Lease is a very useful and pervasive technique in distributed system, it can be used to authorize other nodes in the system. For example, in master election, follower nodes would use lease to promise current master that they will not elect another master until the lease is expired. But the problem is how can you make sure that current master will not think it still holds the lease after lease grantors think otherwise?
It is not an easy question in practice, because you have to cope with clock skew and asynchronous network. So you can not grant lease on absolute time, and you have to assume your package may have arbitrary time delays.

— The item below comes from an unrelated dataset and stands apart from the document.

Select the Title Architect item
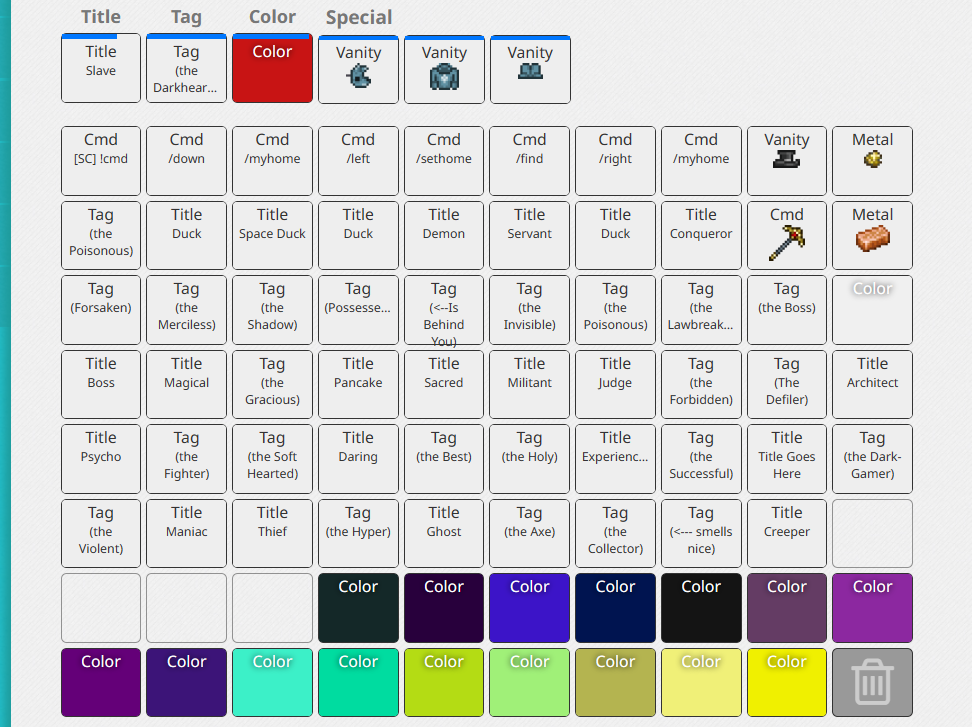 coord(872,384)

Normally, we can make a conservative guess about network delay. To be absolutely safe, we have to be very conservative. So we may build a system that its lease is valid for 60 seconds, but the master have to assume the package has been delayed, say 30 seconds, and the master refresh its lease every 10 seconds. This looks good if the lease duration is long enough, but it won’t work if the lease expired quickly. The benefit of shorter lease is higher availability in the system, because long-lived lease will prevent system from working for longer time if the master crashed.

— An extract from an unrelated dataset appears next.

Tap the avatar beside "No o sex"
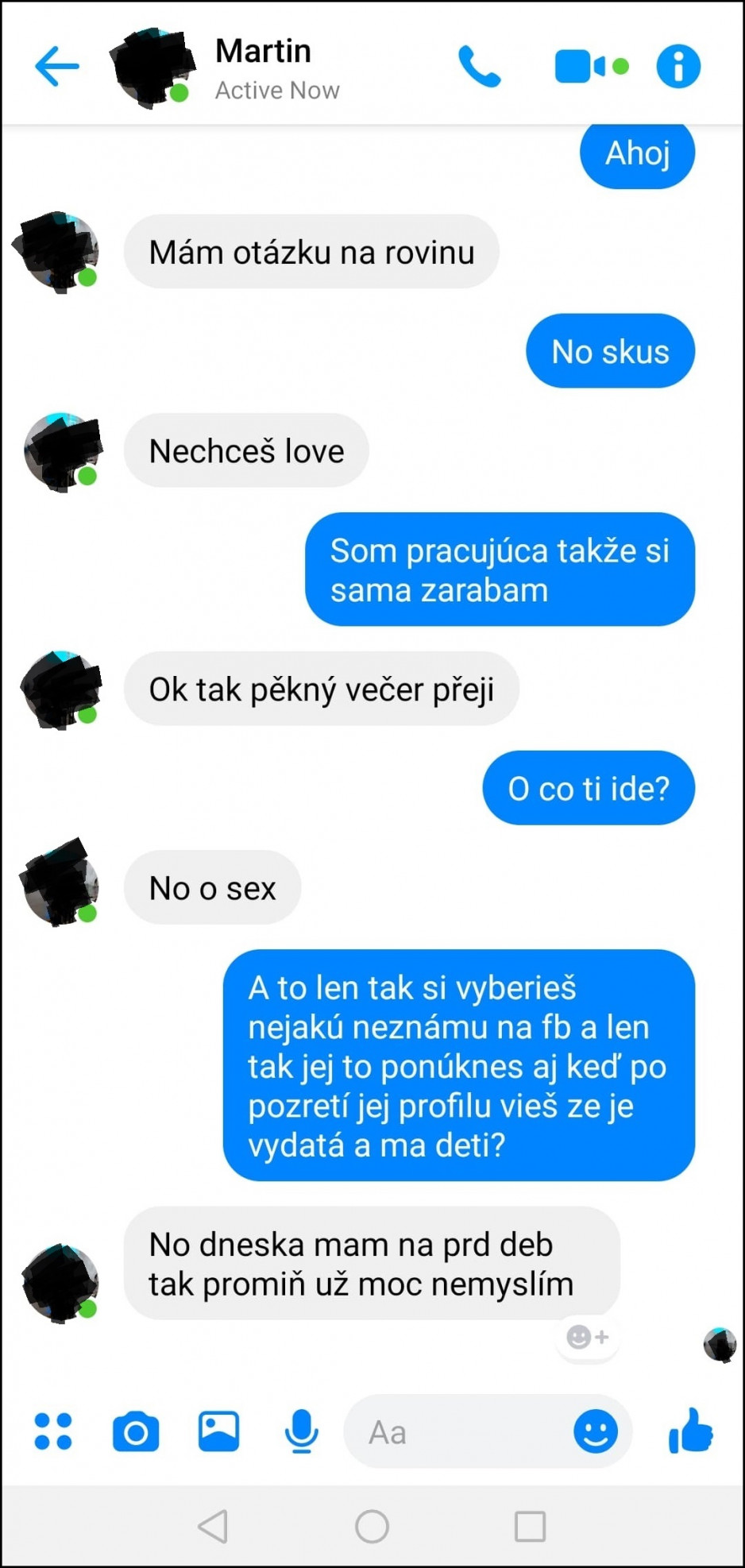Screen dimensions: 745x1568 (61, 882)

I didn’t have a very good solution to this until I read a paper. The paper proposed a novel way to perform reads with high throughput and low latency in Paxos system without sacrificing consistency. It is especially useful in wide-area scenarios. Apart from the main topic of the paper, it also has a new way to grant & refresh leases without depending on external clock synchronization.

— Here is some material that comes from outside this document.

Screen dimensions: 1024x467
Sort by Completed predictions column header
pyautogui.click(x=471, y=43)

As above picture shown, it uses guard to bound the promise duration: if grantor does not receive promise_ACK during t_guard, lease would expire at T3 + t_guard + t_lease. If holder does not receive promise during t_guard, the lease won’t be activated at all. The receival of promise_ACK only shorten the lease duration. When renewing active leases, there is no need to send the guard anymore, the most recent promise_ACK plays the role of the guard.
With this protocol, we can use very short lease in the system because we make no guess at all. In the evaluation section of the paper, authors set lease duration to 2 seconds, and let grantor renew the current lease after 500ms. In this case if the holder crashed or unavailable, the lease won’t prevent the system from working for more than 2 seconds.